Une équipe néerlandaise a comparé des données se rapportant à des personnes qui ont commencé tôt ou tard un traitement contre le VIH (TAR)
Sur 22 ans, les personnes qui ont commencé tôt le TAR ont vu leur risque de nombreux cancers baisser de 40 %
Cette étude fournit encore des données probantes attestant les bienfaits de l’amorce précoce du TAR

Source :  CATIE 

 

Lorsqu’ils sont utilisés comme il se doit, les traitements contre le VIH (traitements antirétroviraux ou TAR) réduisent la quantité de VIH dans le sang. Au fil du temps, l’usage continu du TAR réussit d’ordinaire à réduire tellement la quantité de virus qu’il devient impossible de le détecter dans les échantillons de sang en utilisant les tests de laboratoire de routine. Cette inhibition du VIH permet au système immunitaire de se réparer presque intégralement. Par conséquent, moyennant des soins et un suivi continus, et toute chose étant égale par ailleurs, de nombreuses personnes séropositives sous TAR vivent jusqu’à un âge avancé de nos jours. 

Le profil des cancers auxquels les personnes séropositives sont sujettes a évolué considérablement depuis 1996, année où le TAR a vu le jour au Canada et dans d’autres pays à revenu élevé. Nombre d’études ont révélé que le renforcement du système immunitaire qui se produit sous l’effet du TAR a donné lieu à une réduction importante des risques de cancers liés au sida.
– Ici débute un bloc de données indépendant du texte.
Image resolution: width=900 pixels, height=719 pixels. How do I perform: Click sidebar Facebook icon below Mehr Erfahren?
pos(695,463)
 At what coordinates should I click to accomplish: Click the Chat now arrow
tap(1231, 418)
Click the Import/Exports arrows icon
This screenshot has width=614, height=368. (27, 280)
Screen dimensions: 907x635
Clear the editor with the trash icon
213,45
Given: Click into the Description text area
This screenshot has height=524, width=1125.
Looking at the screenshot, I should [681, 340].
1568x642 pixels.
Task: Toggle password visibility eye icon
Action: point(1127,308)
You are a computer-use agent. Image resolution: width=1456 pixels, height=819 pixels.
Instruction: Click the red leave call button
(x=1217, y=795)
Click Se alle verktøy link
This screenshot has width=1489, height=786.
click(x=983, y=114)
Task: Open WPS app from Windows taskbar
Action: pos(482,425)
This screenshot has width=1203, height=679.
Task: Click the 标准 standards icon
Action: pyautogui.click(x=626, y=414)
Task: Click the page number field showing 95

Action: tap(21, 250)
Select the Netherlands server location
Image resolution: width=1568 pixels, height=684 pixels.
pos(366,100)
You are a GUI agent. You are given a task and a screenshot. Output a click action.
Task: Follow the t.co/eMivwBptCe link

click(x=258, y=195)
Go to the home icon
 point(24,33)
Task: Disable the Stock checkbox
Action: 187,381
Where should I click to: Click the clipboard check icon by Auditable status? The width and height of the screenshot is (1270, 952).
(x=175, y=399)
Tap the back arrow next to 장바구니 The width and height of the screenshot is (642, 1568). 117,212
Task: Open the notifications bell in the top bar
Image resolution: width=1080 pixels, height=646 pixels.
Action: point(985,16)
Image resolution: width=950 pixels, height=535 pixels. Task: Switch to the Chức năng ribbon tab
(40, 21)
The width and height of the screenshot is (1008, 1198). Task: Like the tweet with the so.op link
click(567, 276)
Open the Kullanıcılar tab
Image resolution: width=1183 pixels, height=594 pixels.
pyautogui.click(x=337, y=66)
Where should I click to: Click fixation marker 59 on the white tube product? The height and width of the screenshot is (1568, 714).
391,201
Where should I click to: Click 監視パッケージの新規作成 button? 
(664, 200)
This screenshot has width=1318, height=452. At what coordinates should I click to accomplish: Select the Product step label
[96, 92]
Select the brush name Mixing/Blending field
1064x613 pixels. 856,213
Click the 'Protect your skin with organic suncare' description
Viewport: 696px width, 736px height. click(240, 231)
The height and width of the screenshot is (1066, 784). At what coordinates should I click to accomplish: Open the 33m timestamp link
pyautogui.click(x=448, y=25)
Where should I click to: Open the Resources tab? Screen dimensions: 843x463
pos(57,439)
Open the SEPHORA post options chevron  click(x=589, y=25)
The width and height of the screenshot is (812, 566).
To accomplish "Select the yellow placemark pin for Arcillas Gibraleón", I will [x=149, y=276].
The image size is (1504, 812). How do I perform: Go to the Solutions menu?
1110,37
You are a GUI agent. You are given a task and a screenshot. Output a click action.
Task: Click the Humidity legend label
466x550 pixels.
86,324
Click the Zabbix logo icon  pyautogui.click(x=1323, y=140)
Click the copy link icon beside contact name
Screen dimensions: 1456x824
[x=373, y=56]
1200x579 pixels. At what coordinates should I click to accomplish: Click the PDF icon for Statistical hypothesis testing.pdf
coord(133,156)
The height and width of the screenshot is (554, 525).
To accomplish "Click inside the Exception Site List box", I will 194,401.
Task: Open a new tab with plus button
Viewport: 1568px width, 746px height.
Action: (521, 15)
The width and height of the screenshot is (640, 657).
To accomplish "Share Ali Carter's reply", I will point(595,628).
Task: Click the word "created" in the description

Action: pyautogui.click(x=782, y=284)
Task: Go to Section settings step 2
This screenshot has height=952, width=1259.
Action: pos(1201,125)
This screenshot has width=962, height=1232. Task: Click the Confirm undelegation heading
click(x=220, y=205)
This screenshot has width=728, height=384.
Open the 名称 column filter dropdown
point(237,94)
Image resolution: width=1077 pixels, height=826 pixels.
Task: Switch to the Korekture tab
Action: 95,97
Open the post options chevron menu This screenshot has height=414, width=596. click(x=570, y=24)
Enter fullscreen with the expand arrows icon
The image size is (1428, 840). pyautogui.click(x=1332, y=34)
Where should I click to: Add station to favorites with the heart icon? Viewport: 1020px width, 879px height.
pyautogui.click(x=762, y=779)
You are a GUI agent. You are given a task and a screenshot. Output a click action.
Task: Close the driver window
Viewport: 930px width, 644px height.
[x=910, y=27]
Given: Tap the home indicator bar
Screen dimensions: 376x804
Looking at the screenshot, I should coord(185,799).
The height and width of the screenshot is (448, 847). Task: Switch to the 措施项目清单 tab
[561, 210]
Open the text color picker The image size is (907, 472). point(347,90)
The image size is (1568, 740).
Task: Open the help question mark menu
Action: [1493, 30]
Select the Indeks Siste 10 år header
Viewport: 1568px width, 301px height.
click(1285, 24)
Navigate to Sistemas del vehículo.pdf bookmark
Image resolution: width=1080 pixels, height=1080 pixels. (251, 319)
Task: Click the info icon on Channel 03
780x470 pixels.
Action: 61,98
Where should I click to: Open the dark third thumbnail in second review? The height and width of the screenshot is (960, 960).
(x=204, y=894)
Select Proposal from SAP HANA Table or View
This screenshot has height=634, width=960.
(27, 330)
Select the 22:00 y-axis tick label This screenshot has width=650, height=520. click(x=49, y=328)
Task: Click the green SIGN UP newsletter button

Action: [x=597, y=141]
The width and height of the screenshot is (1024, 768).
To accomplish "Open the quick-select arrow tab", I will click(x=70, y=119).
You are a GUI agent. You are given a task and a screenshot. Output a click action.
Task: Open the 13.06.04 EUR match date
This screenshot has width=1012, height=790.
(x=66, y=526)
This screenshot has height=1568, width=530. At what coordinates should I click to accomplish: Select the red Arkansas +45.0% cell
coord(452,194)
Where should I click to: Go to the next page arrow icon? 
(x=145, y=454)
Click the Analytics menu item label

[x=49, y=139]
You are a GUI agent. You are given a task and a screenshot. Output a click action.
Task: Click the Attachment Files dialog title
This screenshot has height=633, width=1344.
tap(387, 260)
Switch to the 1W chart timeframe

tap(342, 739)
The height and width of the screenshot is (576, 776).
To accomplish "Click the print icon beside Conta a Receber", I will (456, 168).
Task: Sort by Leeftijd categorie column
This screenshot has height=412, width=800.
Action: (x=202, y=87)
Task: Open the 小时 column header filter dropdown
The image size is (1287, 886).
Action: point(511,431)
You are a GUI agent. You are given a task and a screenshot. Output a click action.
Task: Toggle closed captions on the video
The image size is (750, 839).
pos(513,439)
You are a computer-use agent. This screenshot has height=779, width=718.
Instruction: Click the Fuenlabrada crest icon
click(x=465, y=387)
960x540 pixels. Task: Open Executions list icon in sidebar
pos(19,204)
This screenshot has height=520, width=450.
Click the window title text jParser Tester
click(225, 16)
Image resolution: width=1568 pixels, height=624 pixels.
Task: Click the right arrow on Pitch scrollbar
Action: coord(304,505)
Depuis 1996, toutefois, on assiste à une relative augmentation des risques de cancers non liés au sida. Ce changement est dû en partie au fait que les personnes séropositives vivent plus longtemps de nos jours, de sorte que leurs risques de certains cancers (non liés au VIH) augmentent. Une autre raison possible tient à la présence chez certaines personnes de co-infections virales qui deviennent chroniques. Bien que celles-ci soient de faible intensité dans de nombreux cas, il est impossible de les éradiquer. De plus, des études laissent croire à la présence de défauts immunologiques subtils qui persistent malgré l’usage du TAR.

Selon certaines études, le fait d’attendre que le compte de CD4+ soit faible pour amorcer le TAR causerait des dommages durables au système immunitaire, dommages que le TAR ne peut réparer pleinement. Notons que les études en question n’ont pas fourni de chronologie pour préciser ce qui constitue une infection par le VIH récente ou ancienne. Au lieu de cela, ces études se fient largement au compte de CD4+ des patient·e·s (et parfois à la charge virale aussi) en présumant qu’un compte faible (avant l’amorce du TAR) est associé à une infection par le VIH survenue il y a longtemps, alors qu’un compte de CD4+ plus élevé est associé à une infection récente.

Étude néerlandaise novatrice


En ce qui concerne la manière dont on définit une infection au VIH « récente » et une infection « ancienne » aux fins d’une étude scientifique, une équipe des Pays-Bas a fait quelque chose d’unique. L’équipe en question avait accès aux antécédents de dépistage du VIH d’un grand nombre de personnes faisant partie d’une cohorte appelée ATHENA. L’équipe a défini l’amorce précoce du TAR comme un traitement commençant dans l’année suivant l’acquisition du VIH; lorsque le TAR commençait après cette période, on parlait d’une amorce tardive du TAR.